Une réunion ministérielle du Groupe des 20 pays en voie de développement (G-20) qui s’oppose à la pratique des subventions agricoles des Etats-Unis, de l’Union européenne et du Japon, était organisée à São Paulo le 12 juin. Elle a été l’occasion d’un renforcement de l’unité du groupe et d’un début de rapprochement avec le Groupe des pays des 90 (G-90), formé lui aussi à Cancún lors de la dernière conférence ministérielle de l’OMC et qui réunit les pays qui s’opposent aux tentatives des Etats-Unis et de l’Union européenne d’inclure dans les négociations commerciales les « thèmes de Singapour », c’est-à-dire les services, les investissements, les achats gouvernementaux et la propriété intellectuelle.
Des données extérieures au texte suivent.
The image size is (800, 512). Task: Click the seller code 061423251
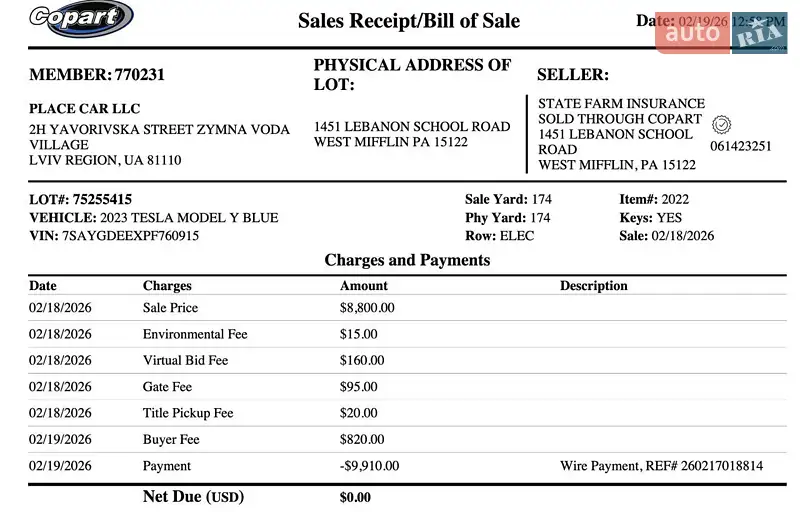[x=740, y=146]
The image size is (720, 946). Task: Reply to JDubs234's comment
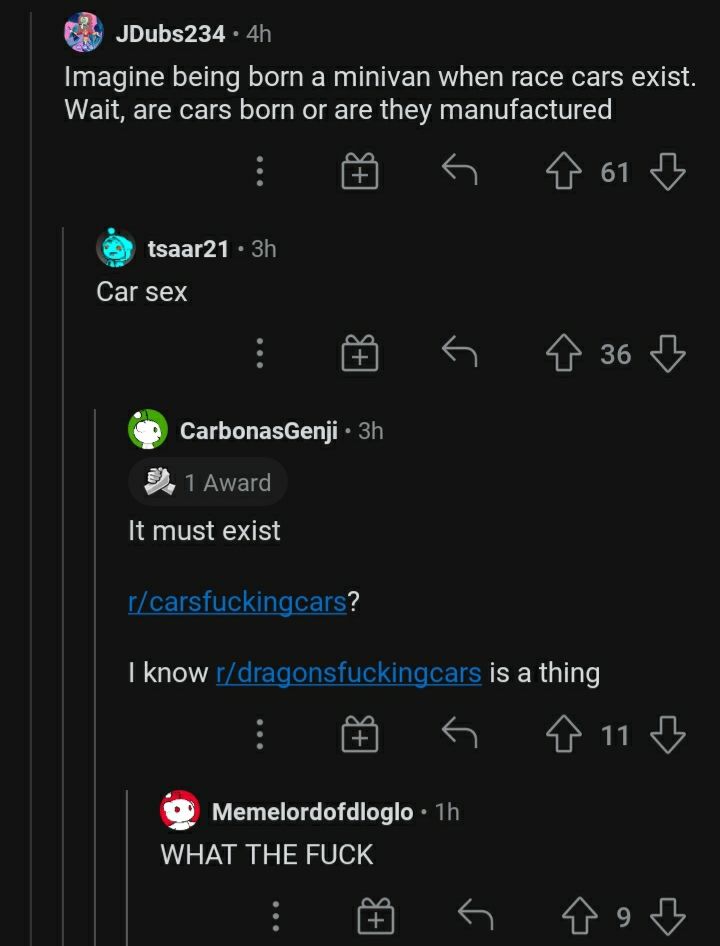coord(459,173)
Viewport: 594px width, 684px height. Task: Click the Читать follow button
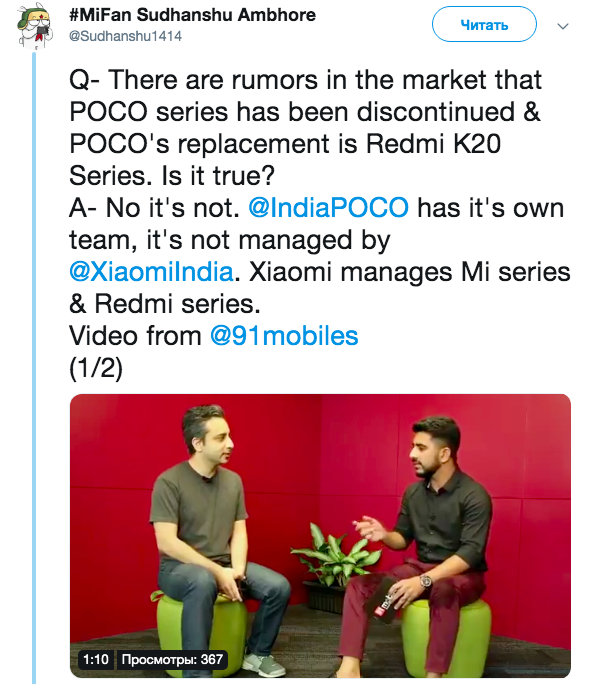coord(484,24)
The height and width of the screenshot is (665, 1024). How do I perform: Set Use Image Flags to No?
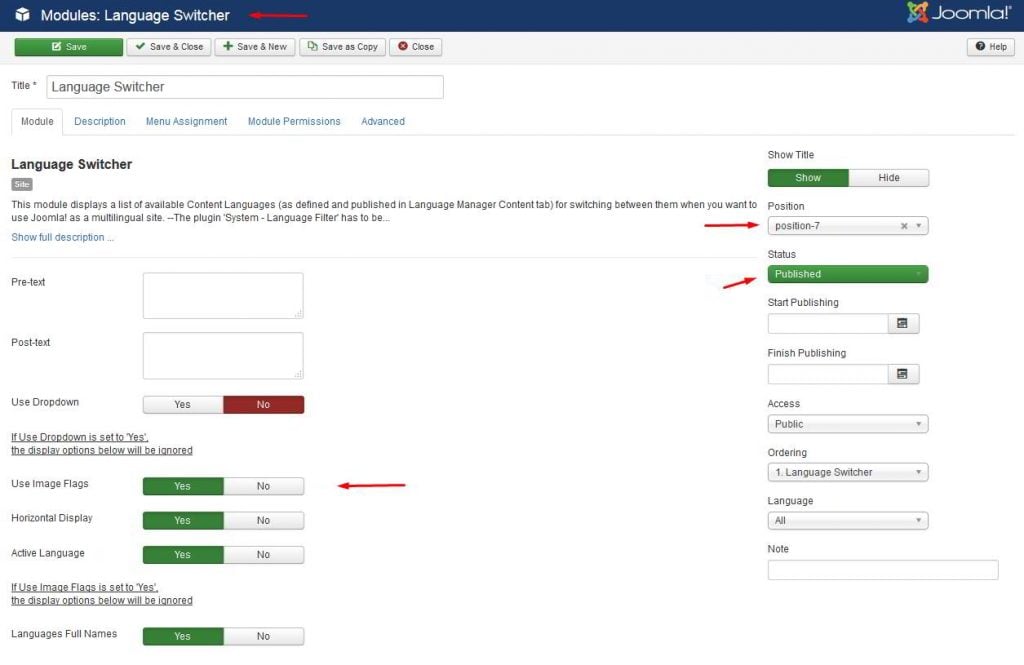(x=263, y=486)
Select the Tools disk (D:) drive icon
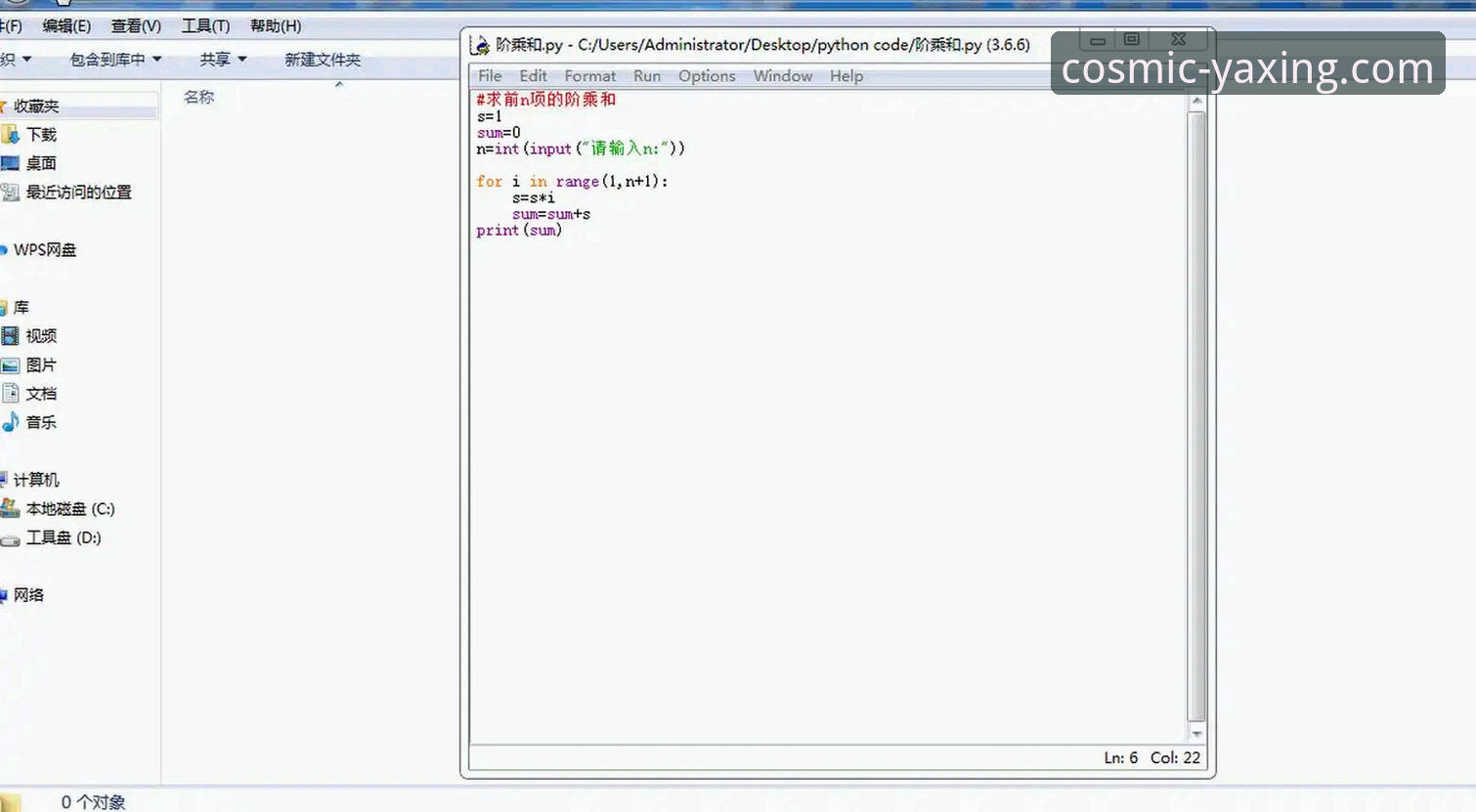The height and width of the screenshot is (812, 1476). 11,538
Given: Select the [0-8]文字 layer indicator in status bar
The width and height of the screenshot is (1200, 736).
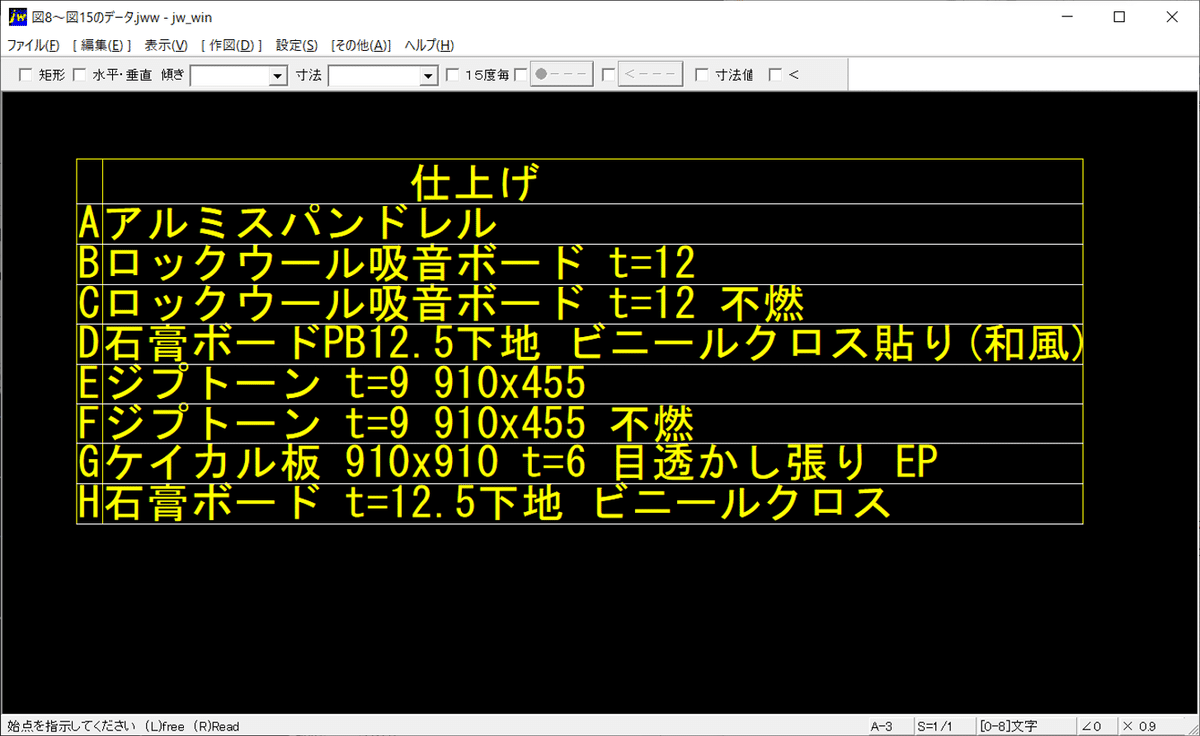Looking at the screenshot, I should click(1006, 726).
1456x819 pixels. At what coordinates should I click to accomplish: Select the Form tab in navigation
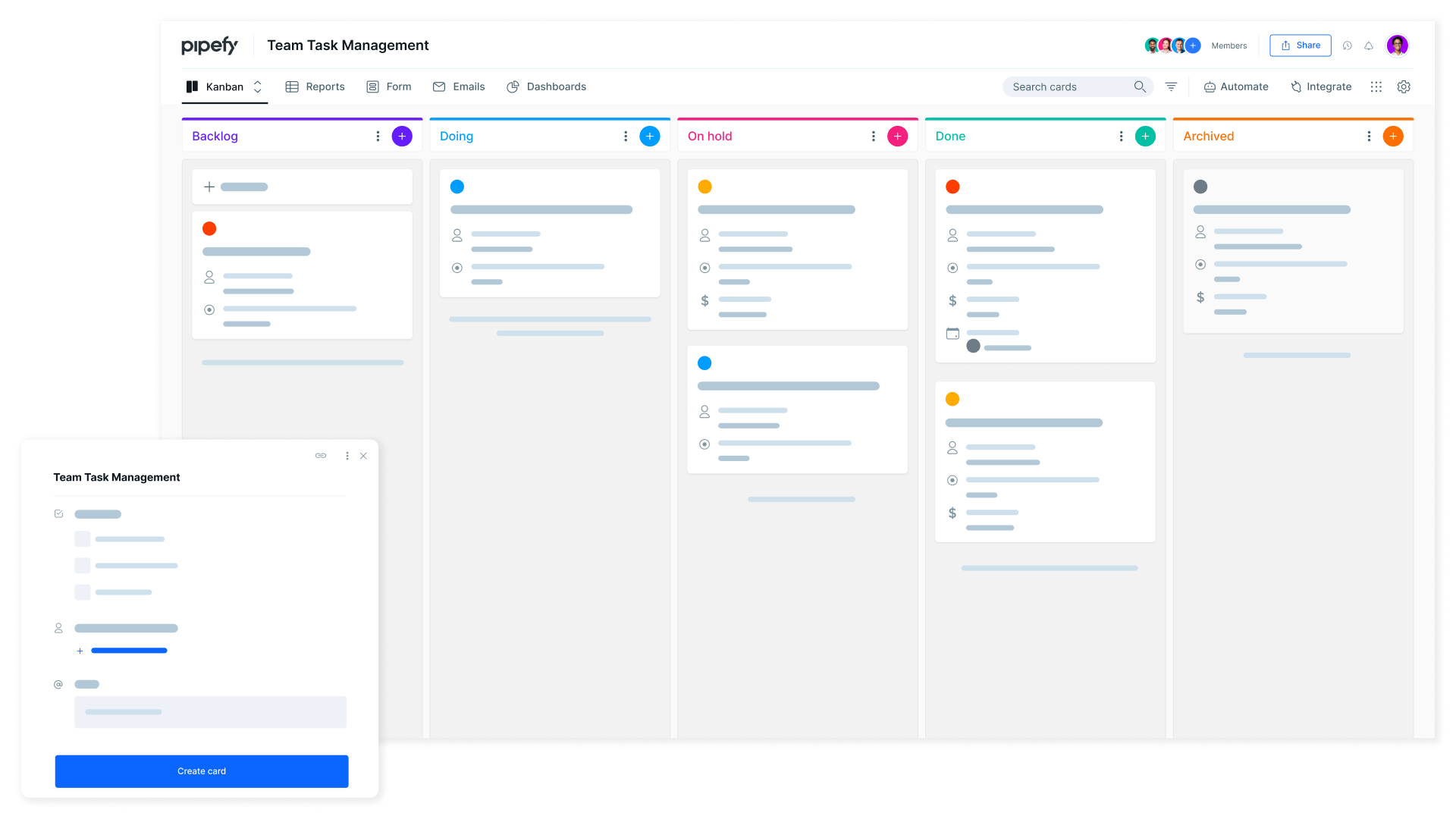(x=391, y=86)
Un représentant du G-90, Clément Rohee, ministre de la coopération et du commerce de Guyana, était présent lors de la réunion. De même, le ministre des affaires étrangères brésilien, Celso Amorim représentait le G-20 lors de la réunion ministérielle du G-90, le 3 juin en Guyana.

Un rapport publié à la mi-juin par l’Organisation internationale pour les migrations (OIM), basée à Genève, fait apparaître une augmentation spectaculaire de l’immigration en provenance de l’Amérique latine et des Caraïbes et à destination de l’Europe, en particulier de l’Espagne, de l’Italie, du Portugal et de la Grande-Bretagne. La majorité des immigrants est arrivée durant ces 3 dernières années, du fait notamment de la crise économique en Amérique latine, et du renforcement des contrôles migratoires et du durcissement du régime des visas vers les Etats-Unis, après les attentats du 11 septembre 2001.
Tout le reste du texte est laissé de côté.